Published online by Cambridge University Press: 14 October 2009
The problem then is to visualize and create linkages between the search for scientific truth, and the desire to achieve justice in our society. … [To do this] the scientific community must seek to establish a new contract with policy makers, based not on demands for autonomy and ever-increasing budgets, but on the implementation of an explicit research agenda rooted in [social] goals …. [Scientists and policy makers must work together to make certain that research programs stay focused on policy goals … [and] that success of research is measured by progress toward a better quality of life for humankind, rather than by number of publications or citations or research grants.

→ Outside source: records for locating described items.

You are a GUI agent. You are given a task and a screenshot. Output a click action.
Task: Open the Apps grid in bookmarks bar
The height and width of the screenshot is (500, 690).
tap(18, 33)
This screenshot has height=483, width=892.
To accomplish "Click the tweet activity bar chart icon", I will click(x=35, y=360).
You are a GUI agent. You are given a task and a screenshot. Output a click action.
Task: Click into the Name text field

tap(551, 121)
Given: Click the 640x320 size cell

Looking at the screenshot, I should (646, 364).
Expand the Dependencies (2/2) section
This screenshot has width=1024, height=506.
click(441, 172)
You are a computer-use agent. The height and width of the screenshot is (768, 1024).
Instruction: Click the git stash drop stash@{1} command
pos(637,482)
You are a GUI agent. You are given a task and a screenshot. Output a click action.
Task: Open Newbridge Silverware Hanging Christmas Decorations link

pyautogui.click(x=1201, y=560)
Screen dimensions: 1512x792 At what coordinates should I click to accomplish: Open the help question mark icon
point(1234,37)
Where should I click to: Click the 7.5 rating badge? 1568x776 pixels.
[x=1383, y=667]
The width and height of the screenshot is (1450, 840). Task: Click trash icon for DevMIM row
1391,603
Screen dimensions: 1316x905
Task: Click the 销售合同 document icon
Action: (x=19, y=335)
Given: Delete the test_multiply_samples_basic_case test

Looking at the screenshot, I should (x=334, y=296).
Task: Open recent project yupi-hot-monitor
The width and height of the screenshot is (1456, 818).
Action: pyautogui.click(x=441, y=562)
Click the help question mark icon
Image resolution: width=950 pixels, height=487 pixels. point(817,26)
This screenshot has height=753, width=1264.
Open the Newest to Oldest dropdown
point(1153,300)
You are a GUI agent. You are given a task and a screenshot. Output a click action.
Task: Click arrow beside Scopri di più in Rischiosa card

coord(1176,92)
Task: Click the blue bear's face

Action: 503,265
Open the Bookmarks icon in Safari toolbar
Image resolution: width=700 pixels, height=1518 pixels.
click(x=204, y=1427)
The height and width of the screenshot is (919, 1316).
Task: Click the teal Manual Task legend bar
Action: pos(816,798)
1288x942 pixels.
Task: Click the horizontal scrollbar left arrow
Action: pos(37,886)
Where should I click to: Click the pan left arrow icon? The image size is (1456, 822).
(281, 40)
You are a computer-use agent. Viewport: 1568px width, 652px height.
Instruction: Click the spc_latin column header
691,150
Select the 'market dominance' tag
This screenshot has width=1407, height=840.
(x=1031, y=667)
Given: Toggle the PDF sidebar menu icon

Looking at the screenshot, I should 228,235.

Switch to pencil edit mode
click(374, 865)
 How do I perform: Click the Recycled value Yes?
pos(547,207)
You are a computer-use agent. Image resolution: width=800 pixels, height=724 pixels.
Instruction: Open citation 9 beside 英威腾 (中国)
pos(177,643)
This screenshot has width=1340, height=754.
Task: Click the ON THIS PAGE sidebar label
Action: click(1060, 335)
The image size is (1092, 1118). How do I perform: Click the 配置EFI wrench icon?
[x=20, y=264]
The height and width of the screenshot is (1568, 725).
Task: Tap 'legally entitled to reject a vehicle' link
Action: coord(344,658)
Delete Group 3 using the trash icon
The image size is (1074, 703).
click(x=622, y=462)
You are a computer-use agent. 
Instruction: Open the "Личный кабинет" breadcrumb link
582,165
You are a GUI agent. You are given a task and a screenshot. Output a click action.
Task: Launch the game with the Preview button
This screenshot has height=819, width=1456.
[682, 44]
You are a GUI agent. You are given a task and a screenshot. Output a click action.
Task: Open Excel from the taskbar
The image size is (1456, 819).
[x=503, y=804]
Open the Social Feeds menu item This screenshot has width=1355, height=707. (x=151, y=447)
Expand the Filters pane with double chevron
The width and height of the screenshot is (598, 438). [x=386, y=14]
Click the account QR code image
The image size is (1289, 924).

– Representative George E. Brown, Jr. (1992: 780–81).Introduction
Economist Kenneth Arrow (1991: 48) makes clear in an overview of principal-agent theory that the costs of overcoming the asymmetry of information between the ignorant principal and the expert agent can be very high. Moreover, even if such costs could be overcome, the opportunity for principals to use specific monetary incentives is very limited (Braun 1993). These difficulties create pressure for simple contracts that do not necessarily incorporate monitoring, incentives, or other features required for an efficiently structured relationship. This chapter is about the simple contractual solution to the problem of delegation in science policy, from its institutionalization just after World War II to its termination in the 1980s.